Facing up to Enterprise AI

Digital leaders must navigate substantial challenges to successfully transition to the second phase of AI adoption. From working with a variety of organizations on AI and digital technology adoption, I have found that there are critical principles that form the core of a successful strategy to win the battle for enterprise AI.

The first is to ensure you adopt a business-centric AI strategy. Develop a clear AI strategy aligned with the organization's overall business objectives. Identify high-impact use cases and prioritize AI initiatives accordingly.

Second, ensure you promote a clear data-driven culture across the organization. Foster a data-driven culture where data is seen as a strategic asset. Invest in data quality, governance, and accessibility.

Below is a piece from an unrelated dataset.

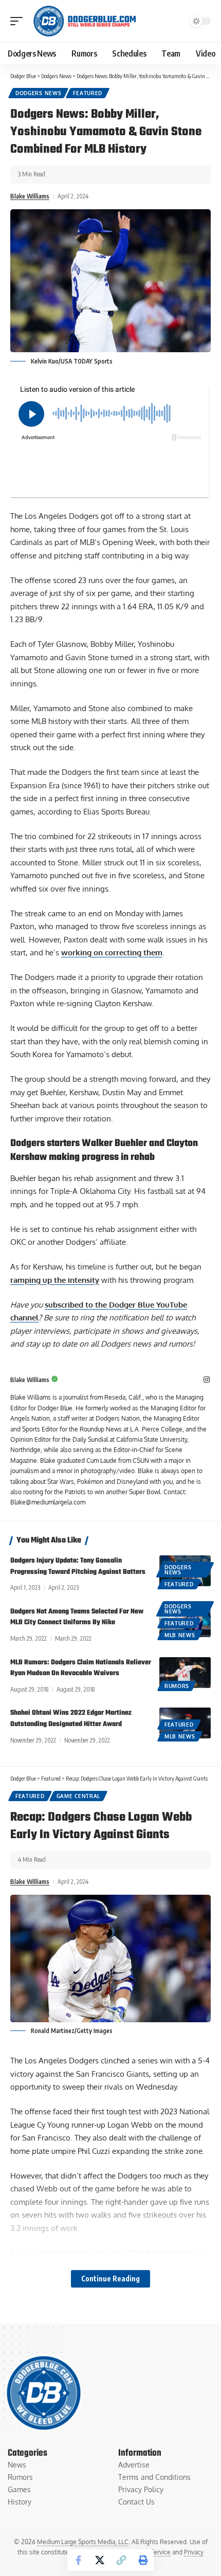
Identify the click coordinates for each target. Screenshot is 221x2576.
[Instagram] (206, 1380)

Third, it is essential you invest sufficiently to build and develop your AI talent. Invest in AI talent development programs and create a collaborative environment where data scientists, engineers, and business leaders work together.

As our understanding of AI matures, these 3 principles can form a central core of an organization’s enterprise AI strategy. However, in practice the journey to enterprise AI is complex and demanding. Organizations that successfully navigate this transition will gain a competitive advantage, drive innovation, and create new business models. Make no mistake, the battle for the next phase of enterprise AI is underway.